**ACTIVITY**
Copy all of the data that follows without altering a word.

────────────────

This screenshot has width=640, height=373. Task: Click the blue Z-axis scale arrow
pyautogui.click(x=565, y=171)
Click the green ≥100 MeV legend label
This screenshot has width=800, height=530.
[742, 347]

────────────────

**EXPECTED ANSWER**
This screenshot has width=640, height=373. Task: Click the blue Z-axis scale arrow
pyautogui.click(x=565, y=171)
Click the green ≥100 MeV legend label
This screenshot has width=800, height=530.
[742, 347]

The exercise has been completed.